Эта версия получила аргумент в свою пользу в декабре 1921 года, когда полиция Лос-Анджелеса сообщила о том, что днем ранее в городе был застрелен новоорлеанец Джозефе Монфре. Убийцей Монфре оказалась еще одна бывшая жительница Нового Орлеана – миссис Эстер Альбано, в первом браке миссис Эстер Пипитоне, вдова человека, которого многие считали последней жертвой Дровосека. По словам миссис Альбано, Монфре убил ее второго мужа, Анджело Альбано – мелкого гангстера, пропавшего в Лос-Анджелесе несколько недель назад – после того, как тот отказался заплатить вымогателю $500. Когда Монфре явился к вдове за деньгами, угрожая убить ее, Эстер Альбано встретила его во всеоружии.

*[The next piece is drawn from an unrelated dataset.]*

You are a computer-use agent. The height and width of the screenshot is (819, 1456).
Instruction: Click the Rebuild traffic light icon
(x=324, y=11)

– Я схватила револьвер, – заявила она полиции, – и начала стрелять. Он попытался убежать. Разрядив в него один револьвер, я схватила другой и застрелила его на пороге своего дома.

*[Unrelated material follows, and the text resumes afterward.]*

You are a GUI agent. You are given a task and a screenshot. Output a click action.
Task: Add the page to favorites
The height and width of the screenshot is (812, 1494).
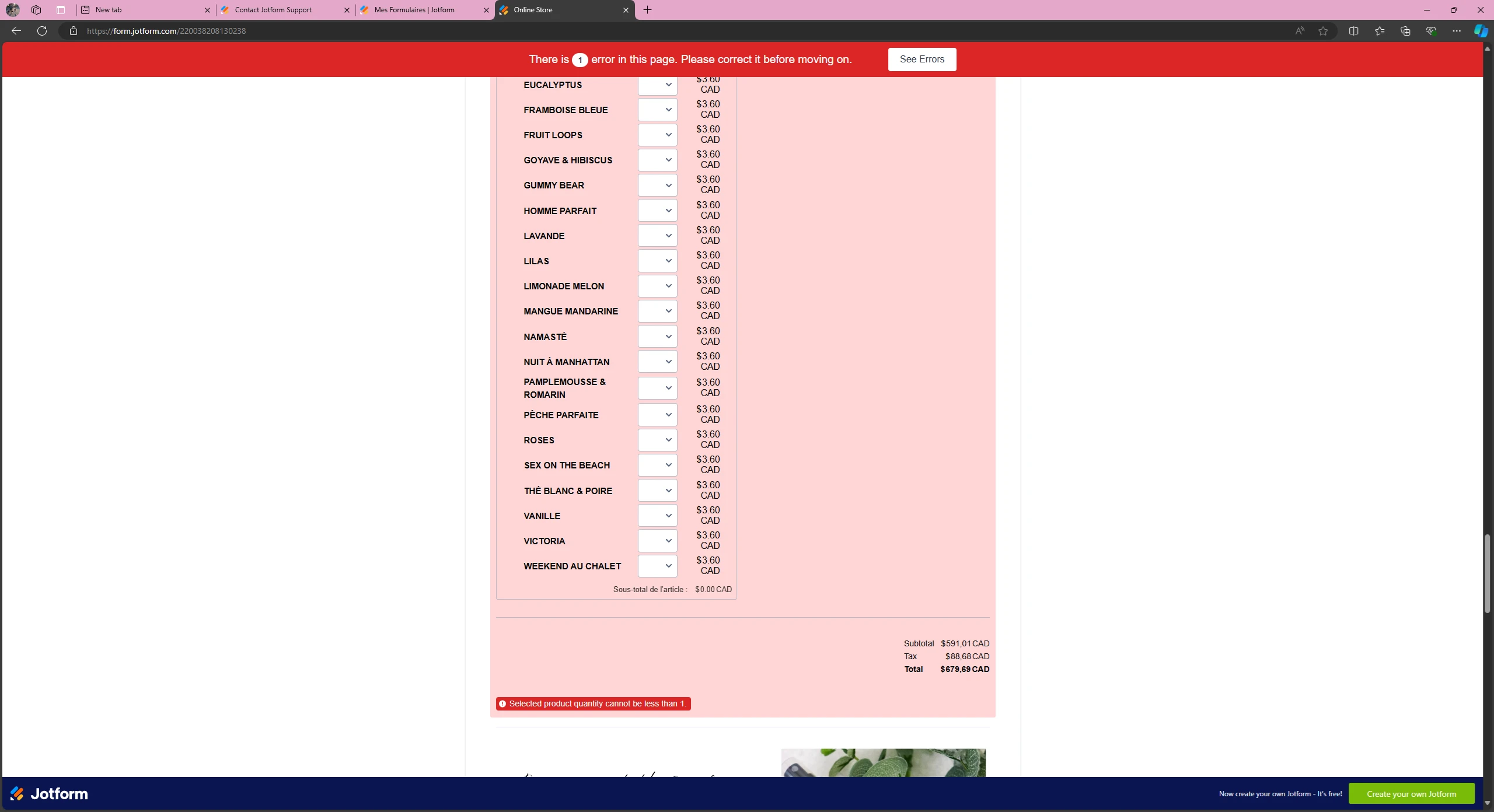click(x=1322, y=30)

Но, кроме того, миссис Альбано утверждала (по крайней мере, однажды перед тем, как изменила показания), что Джозеф Монфре был одним из убийц и ее первого мужа. Почему она отрицала, что знала напавшего на Майка Пипитоне, когда полиция расследовала это убийство в 1919 году, – неизвестно; возможно, боялась Монфре, или даже сама была каким-то образом замешана в убийстве мужа. Но полиция Нового Орлеана, которой Монфре был известен как вымогатель «Черной руки», имевший судимость за бомбежку, теперь была склонна поверить ее словам.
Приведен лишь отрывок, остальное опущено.